По тем же причинам молодости и слабосилия редко выходил я и на двор училища и лишь с завистью смотрел на игры и беготню, в которых не мог принять участия, между прочим, и потому, что в грубом ухарстве, которыми игры сопровождались, не находил себя в состоянии участвовать. Тон этого стада, в которое я вступил, был совсем не тот, к которому я привык в теплом гнездышке среди сестер.
Не знаю, доплелся ли кто-нибудь из тогдашних моих одноклассников до окончания семинарского курса, переполз ли даже кто через училище. Сомневаюсь. В приходское училище попадали только дети дьячков или полные сироты. Прочие учились по «билетам». Такова была разумная льгота, предоставляемая родителям. Сохранена ли она доселе, не знаю, но это был дельный порядок, облегчавший учителей, а вместе дававший ребятам подготовиться основательнее, нежели возможно в школе, среди сотни сорванцов. Родители все прошли тот же курс, учились многие в свое время лучше теперешних учителей: педагогия рачительному отцу не могла быть трудною. Такое домашнее подготовление дозволено было для всех классов училища вплоть до семинарии, и понятно, чем моложе класс, тем более бывало билетных. Какой отец не в состоянии дома обучить ребенка чтению и письму, посвятив в русскую этимологию, преподать начатки Закона Божия и арифметику простых чисел? А в этом и состоял курс приходского училища, и еще в нотной азбуке. Дальше уже пойдет латинская и греческая премудрость, в которой не всякий родитель мог чувствовать себя достаточно сильным.
Год в приходском училище прошел, я и не видал как. Я был лучшим учеником; все давалось мне легко, благодаря хотя и кратковременной, но предварительной подготовке. Пред каждым роспуском (на Святки и Святую) были экзамены, производимые торжественно смотрителем в присутствии учителей.
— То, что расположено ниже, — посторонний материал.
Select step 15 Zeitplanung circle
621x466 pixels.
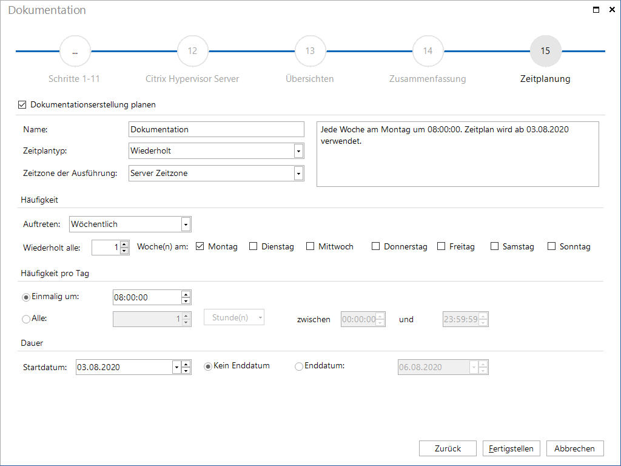coord(545,51)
Я скажу об этих порядках впоследствии, а здесь упомяну о том лишь, что в воспоминаниях осталось исключительно от этой нижайшей ступени училища.
С приближением роспусков на Святки и Святую ребят не столько занимал предстоящий экзамен, сколько перспектива самого роспуска и лепешки, ожидавшие в деревне вместе со славлением. И в тот, и в другой роспуск они соберут по приходу несколько грошей, а в Светлую неделю сверх того и целый короб яиц. Собирались кучами, толковали, кто как пойдет, с кем. У иного, может быть, есть земляк из синтаксистов (учеников Высшего отделения), надежный путеводитель и руководитель. Присылка лошадей из дома редкими предполагалась, да те и не участвовали в совещаниях. Передавалось о препятствиях, грозящих на дороге, злых мужиках, иногда попадающихся, зажорах на дороге в оттепель. А то хорошо, кабы нагнал знакомый односелец, возвращающийся с базара!
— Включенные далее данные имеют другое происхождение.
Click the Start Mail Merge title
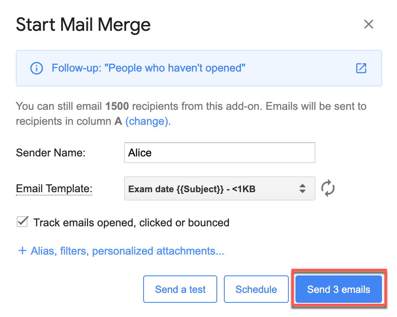The image size is (397, 317). tap(83, 25)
Мне нравится, как вспоминаю об этих малолетних митингах теперь, эта выковка характера, эта самостоятельность, к которой приучается мальчуган с девяти, десяти лет. Живет он здесь в общине, состоящей из таких же малолетков, как он, а то много тремя, четырьмя годами старше, — общине, в которой он есть равноправный член с другими. Но вот приходит ему путь-дорога, и он, надевая за спину котомку со скудным бельем, отправляется верст за тридцать, сорок, сперва сопровождаемый одноклассниками, вышедшими в ту же заставу, затем одиночкой, чрез леса, буераки, речки и овраги, надувшиеся и шумящие пред водопольем. Вот это help yourself: оно есть, было, по крайней мере и у нас, и именно в том звании, в котором я родился. Пройти малютке пешком, с парой сапог и котомкой за плечами, сорок, тридцать верст, — это целая школа.
Ввиду радостного отпуска особенную прелесть для ребят получало писание для себя отпускных билетов. Это было некоторым священнодействием, а кстати, оно же было своего рода экзаменом. Каждый отпускаемый на родину обязан был написать себе билет, который будет представлен для подписи смотрителю. Живо представляю формат этого билета: он писался не вдоль листа, а поперек; чтобы строки не выходили очень длинны, загибались с обоих концов поля, сходившиеся между собой, если сложить их. У меня сохранилось воспоминание о двух мучительных чувствах, которые я тогда испытывал: во-первых, боязнь, что придется и мне писать билет, а писал я хуже последнего лавочника; во-вторых, меня мучило недоумение о первых словах билета: «Объявителю сего (такому-то)». Почему объявителю сего? Надобно: объявителю сему. Помнится, я обращался даже к учителю, доброму Ивану Васильевичу, и он, помнится, даже объяснял, что разумеется тут билет; но все-таки не мог я в толк взять и про себя продолжал быть уверенным, что это что-то не так, смысла нет.
Тщательно, щегольски, насколько умел кто, писались билеты; показывали друг другу, хвалились, кто лучше. Не жалели гроша, чтобы купить лучший лист бумаги; свинец очинивали (карандаши были роскошь недоступная) тщательнейшим образом.
Несмотря на мои беспокойства, билета мне ни разу писать не приходилось, и еще не приходилось ни разу сдавать экзамен и даже быть спрошенным из одного предмета, который, однако, стоял в программе — из нотного пения, и я переведен был в следующий класс, в «уездное» училище, с самою отличною аттестацией. Не был ни разу я и сечен, да сколько помню, не был ни разу высечен в течение года никто, хотя лозы и готовились аккуратно к каждому дню. Ребята объясняли эту благодать тем, что уже год как поступил к нам на место Иродиона Степановича новый смотритель, Василий Иванович Груздев. Прежняя патриархальность бывшего чтителя конклавов отменена, и между прочим, как слухи носились, у учителей отнята власть сечь. Секут, но только по разрешению смотрителя, и сечет не «секутор» из учеников, а солдат Давыд. С почтением посматривали поэтому на Давыда, а бурсаки делились с ним ломтями хлеба. Но толкования были лишь отчасти основательны. Дело в том, что Иван Васильевич сам по себе был мягкий человек, и притом с тем чувством порядочности, которого так часто недостает у «вахлаков». По окончании курса он жил некоторое время у князей Черкасских учителем побочных детей Александра Борисовича (Борис Михайлович уже умер). Вот отчего нам было всем легко, а мне, как родственнику, и тем легче перейти первый школьный искус.